These results and the fact that the acellularization with SDS causes an extensive removal of cellular DNA, shown elsewhere [16], suggest that SDS may have the potential to be used for obtaining acellular scaffolds of ligaments or tendons for surgical reconstruction and reinforcement. However, the microscopic slices revealed that collagen is affected visibly by washout phenomena (Figure 7c,d). Furthermore, the relative extent of DNA removal is less complete in the tract specimens and in tendons [16] when compared to other tissues [8] treated with SDS (Figure 9). Also, DNA fragments of considerable and varying length remain in the scaffolds after acellularization or combined acellularization and further treatment with DNAse, indicated by the smear in gel electrophoresis (Figure 10). The extent of DNA removal complies with a previous study of Pridgen and coworkers using SDS [16]. Recently, the group of Ozasa et al. could show that acellularization with trypsin and Triton X-100 efficiently removes DNA from collagen scaffolds in canine flexor tendons [49]. Triton X-100 might therefore be more suitable for removing the DNA from the collagen scaffolds.

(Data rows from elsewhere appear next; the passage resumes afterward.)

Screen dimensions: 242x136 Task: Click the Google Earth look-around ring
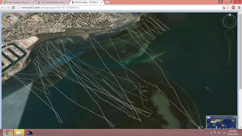(230, 21)
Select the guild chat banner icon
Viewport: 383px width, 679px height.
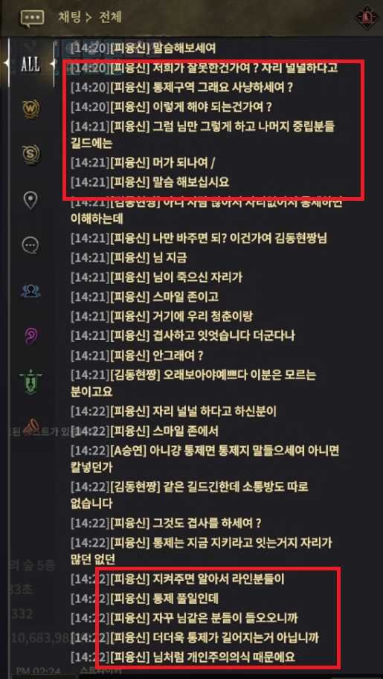[x=30, y=382]

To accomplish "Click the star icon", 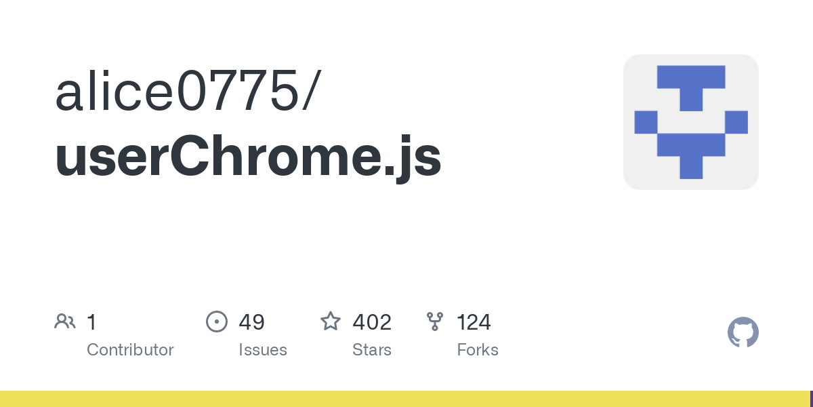I will click(331, 322).
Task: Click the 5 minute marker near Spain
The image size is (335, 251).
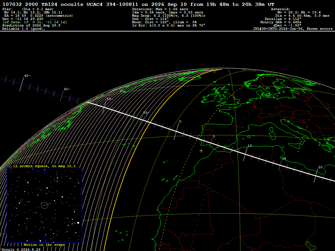Action: pyautogui.click(x=214, y=136)
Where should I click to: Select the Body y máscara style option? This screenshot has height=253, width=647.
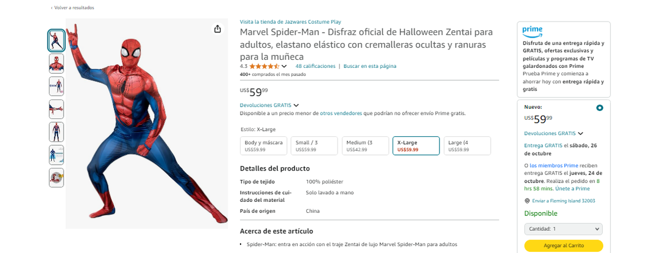(263, 146)
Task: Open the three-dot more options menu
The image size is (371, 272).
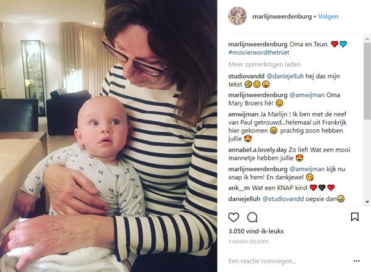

The remaining DNA in acellular scaffolds is suspected to be a target site of immune reactions, e.g. mediated by macrophages [50]. In spite of this theory, commercially available scaffolds contain differing amounts of DNA with differing fragment lengths [51]. As an example, intact DNA was detected in GraftJacket (Wright Medical Technology Inc., Arlington, TN, USA; [51]). Presently there is no uniform standard to evaluate acellular tissues [52] and even cell-free tissues may cause inflammatory reactions, though complete transplant rejection is less likely [51], [53]. Cross-linking of the tissues may help to slow down inflammation [8]. However, this issue was beyond the scope of our study, aiming to determine the mechanical influence of cells on ligament or tendon mechanics. Here, cross-linking would have altered mechanical properties.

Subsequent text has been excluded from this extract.